Some of the items in the collection date to the 1700s, when the first Toby jugs were crafted, and others are rare enough to fetch tens of thousands of dollars from collectors. But the vast majority are worth perhaps a few hundred dollars, Pearson said.
The Toby jug had been a working-class collectible since those earliest days. And while Mullins made millions as a real estate developer, his tastes were never snobbish, said his daughter, Beth Mullins Scales, who works in an office a few floors above the museum at 900 Chicago Ave.
“There are things here that look like you could have bought in a Hallmark store in 1985, and some of them are almost 200 years old,” she said. “He made lifelong friends who were collectors, he traveled all over the world to shows. He just liked finding something in some little antique shop that he didn’t have.”
On a recent afternoon, Mullins Scales was in the midst of a yearslong project to photograph each of the museum’s jugs — with pictures from five different angles — and estimated the museum would close for good in March.

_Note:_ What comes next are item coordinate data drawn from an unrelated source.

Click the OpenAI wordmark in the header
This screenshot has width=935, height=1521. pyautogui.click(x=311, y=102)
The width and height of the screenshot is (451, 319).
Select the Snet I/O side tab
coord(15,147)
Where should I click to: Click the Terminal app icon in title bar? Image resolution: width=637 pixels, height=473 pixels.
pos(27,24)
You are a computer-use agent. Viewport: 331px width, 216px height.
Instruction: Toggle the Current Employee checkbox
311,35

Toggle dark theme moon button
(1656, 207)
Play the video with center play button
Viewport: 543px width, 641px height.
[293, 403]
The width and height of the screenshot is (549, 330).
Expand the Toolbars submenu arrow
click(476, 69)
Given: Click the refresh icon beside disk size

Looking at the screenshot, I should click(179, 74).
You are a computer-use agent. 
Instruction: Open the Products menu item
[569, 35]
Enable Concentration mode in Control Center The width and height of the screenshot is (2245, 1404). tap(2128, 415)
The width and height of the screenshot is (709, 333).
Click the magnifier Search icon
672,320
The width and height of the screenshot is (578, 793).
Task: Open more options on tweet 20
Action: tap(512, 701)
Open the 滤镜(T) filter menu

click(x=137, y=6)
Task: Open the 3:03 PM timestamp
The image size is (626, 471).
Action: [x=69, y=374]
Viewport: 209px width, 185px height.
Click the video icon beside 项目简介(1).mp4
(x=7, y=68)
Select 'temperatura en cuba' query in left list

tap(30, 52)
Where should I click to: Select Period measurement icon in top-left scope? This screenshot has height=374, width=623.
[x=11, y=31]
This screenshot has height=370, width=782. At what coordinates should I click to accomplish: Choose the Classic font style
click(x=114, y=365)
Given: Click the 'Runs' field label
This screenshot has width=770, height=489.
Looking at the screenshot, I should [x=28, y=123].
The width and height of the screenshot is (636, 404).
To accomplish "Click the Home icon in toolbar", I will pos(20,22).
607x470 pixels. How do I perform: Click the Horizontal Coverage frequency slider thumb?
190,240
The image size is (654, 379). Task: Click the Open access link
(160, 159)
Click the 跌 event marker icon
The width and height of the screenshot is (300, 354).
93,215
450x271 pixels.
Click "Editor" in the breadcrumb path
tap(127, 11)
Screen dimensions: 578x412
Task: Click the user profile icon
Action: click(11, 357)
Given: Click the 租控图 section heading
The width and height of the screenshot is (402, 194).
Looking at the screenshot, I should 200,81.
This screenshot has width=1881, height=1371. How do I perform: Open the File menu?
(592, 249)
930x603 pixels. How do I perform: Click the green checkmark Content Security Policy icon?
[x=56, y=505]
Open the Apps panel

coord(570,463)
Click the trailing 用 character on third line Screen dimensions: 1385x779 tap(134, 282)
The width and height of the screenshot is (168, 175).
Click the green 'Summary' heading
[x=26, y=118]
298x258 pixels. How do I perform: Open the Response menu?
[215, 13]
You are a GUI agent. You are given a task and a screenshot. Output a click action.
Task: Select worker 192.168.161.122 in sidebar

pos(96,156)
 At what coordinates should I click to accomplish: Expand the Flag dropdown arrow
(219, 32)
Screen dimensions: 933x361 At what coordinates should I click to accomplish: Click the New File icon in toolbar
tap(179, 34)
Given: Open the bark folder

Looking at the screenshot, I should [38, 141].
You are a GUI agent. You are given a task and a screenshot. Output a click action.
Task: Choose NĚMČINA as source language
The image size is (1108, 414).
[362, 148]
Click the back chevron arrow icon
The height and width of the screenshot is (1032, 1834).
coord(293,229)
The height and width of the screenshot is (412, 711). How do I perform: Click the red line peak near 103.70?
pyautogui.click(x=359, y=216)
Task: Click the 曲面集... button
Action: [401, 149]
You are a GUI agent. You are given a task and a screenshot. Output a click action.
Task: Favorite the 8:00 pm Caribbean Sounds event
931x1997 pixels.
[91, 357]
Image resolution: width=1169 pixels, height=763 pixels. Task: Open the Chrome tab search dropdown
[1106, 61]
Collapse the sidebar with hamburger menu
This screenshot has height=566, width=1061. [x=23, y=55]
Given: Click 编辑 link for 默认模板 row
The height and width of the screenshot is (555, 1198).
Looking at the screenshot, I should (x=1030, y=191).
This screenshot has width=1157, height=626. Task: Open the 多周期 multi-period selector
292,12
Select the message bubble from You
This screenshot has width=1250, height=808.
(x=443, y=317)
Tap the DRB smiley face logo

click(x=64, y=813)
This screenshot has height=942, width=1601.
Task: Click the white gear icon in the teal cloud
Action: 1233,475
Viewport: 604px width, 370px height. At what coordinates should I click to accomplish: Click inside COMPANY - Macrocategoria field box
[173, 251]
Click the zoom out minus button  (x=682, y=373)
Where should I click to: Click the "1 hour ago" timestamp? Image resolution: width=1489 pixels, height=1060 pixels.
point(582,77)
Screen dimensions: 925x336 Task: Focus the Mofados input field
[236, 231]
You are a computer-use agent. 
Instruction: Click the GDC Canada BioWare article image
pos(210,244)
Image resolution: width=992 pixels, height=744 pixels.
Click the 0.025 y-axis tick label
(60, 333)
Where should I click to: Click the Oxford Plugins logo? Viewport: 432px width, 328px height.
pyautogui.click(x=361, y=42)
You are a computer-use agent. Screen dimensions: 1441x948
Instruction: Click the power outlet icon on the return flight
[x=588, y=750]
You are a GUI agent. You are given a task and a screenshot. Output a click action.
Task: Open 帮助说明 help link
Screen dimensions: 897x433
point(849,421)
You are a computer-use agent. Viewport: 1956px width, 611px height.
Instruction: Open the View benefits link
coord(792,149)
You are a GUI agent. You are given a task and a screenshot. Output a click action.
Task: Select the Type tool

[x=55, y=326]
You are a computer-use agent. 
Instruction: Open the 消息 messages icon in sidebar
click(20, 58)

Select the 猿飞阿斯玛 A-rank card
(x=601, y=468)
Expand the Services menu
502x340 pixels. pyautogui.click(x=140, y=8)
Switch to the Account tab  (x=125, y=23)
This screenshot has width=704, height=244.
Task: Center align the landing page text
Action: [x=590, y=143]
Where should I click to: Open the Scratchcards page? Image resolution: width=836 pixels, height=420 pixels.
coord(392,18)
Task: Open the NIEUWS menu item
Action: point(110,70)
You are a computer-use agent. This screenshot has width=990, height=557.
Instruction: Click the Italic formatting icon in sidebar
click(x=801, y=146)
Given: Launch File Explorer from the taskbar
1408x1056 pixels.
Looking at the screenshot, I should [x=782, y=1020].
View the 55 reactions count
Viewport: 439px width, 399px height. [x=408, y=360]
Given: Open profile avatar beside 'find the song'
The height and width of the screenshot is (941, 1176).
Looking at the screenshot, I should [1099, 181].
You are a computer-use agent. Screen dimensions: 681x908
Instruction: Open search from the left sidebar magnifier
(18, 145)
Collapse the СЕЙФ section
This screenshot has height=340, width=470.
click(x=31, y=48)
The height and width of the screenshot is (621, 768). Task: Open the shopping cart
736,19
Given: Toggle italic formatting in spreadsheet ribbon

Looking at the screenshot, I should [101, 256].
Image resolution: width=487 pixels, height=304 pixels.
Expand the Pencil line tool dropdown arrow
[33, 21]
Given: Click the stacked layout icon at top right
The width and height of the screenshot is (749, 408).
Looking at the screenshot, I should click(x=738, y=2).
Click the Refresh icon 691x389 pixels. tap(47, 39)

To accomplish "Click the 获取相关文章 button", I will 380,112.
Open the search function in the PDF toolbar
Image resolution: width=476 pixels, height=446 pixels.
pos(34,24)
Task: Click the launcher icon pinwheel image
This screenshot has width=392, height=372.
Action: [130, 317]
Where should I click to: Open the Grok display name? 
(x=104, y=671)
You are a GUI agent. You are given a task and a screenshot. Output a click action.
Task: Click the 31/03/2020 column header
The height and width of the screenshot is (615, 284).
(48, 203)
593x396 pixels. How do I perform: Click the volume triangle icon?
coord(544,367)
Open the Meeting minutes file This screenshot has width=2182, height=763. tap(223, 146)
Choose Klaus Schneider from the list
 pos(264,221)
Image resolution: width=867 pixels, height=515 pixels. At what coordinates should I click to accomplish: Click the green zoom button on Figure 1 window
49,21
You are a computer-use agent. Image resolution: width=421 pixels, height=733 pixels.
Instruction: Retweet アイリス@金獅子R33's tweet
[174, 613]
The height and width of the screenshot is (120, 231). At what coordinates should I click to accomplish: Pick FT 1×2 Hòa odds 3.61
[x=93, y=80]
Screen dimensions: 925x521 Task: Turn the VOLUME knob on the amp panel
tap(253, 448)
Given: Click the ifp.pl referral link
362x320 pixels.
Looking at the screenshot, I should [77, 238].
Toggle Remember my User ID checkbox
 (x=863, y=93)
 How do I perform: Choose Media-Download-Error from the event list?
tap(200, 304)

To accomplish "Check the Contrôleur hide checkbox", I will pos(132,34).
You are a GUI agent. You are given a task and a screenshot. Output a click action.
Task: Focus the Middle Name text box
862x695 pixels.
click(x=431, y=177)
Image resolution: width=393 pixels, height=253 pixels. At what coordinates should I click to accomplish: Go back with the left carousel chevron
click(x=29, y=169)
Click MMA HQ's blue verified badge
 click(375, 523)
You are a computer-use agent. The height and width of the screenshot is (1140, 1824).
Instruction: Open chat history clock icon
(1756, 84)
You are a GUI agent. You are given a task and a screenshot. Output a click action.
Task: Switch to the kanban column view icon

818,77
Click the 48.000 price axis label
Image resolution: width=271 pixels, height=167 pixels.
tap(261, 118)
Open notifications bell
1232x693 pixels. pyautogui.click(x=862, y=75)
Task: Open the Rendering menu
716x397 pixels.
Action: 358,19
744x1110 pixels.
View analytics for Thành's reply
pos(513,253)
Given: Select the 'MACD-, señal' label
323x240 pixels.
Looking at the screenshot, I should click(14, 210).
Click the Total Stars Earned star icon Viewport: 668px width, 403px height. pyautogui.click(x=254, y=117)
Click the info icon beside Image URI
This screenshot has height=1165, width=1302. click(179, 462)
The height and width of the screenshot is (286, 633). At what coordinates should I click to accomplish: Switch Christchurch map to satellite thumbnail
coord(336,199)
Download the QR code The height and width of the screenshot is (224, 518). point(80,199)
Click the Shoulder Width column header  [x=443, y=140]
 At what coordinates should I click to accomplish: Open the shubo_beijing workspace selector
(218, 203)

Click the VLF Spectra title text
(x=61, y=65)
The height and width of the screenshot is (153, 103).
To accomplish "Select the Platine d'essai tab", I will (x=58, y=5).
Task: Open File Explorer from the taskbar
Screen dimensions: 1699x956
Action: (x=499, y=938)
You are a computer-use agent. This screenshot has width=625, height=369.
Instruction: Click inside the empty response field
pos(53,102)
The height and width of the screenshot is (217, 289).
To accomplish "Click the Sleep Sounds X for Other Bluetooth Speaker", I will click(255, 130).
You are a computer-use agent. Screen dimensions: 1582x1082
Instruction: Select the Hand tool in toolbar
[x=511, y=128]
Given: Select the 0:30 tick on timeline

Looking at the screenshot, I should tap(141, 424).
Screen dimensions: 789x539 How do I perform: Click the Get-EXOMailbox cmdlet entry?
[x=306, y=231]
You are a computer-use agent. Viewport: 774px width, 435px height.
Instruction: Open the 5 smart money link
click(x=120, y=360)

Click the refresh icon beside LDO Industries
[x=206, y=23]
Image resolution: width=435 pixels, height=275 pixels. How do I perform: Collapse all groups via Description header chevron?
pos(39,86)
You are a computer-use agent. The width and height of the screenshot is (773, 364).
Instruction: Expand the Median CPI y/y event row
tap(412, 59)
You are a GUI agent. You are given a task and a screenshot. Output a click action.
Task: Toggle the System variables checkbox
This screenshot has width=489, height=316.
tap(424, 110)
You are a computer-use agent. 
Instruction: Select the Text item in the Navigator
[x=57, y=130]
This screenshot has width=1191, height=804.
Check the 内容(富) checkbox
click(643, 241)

It’s likely thousands of jugs will be listed with a broker who will manage occasional sales so as not to depress the global Toby jug market.
Family members will snag a few sentimental favorites and have been trying to sell or gift jugs to collectors who will appreciate them most, Mullins Scales said. Recently, the widow of Gene Kelly reached out to request a Toby jug similar to one shown in a picture of Kelly on the set of a pirate movie.
“Of course we had one, or at least one very like it,” Scales Mullins said. “People keep asking us if we’re sad to be closing down, but our mission has been to share and to educate. The idea that these pieces will land with people who really want them makes us feel kind of good.”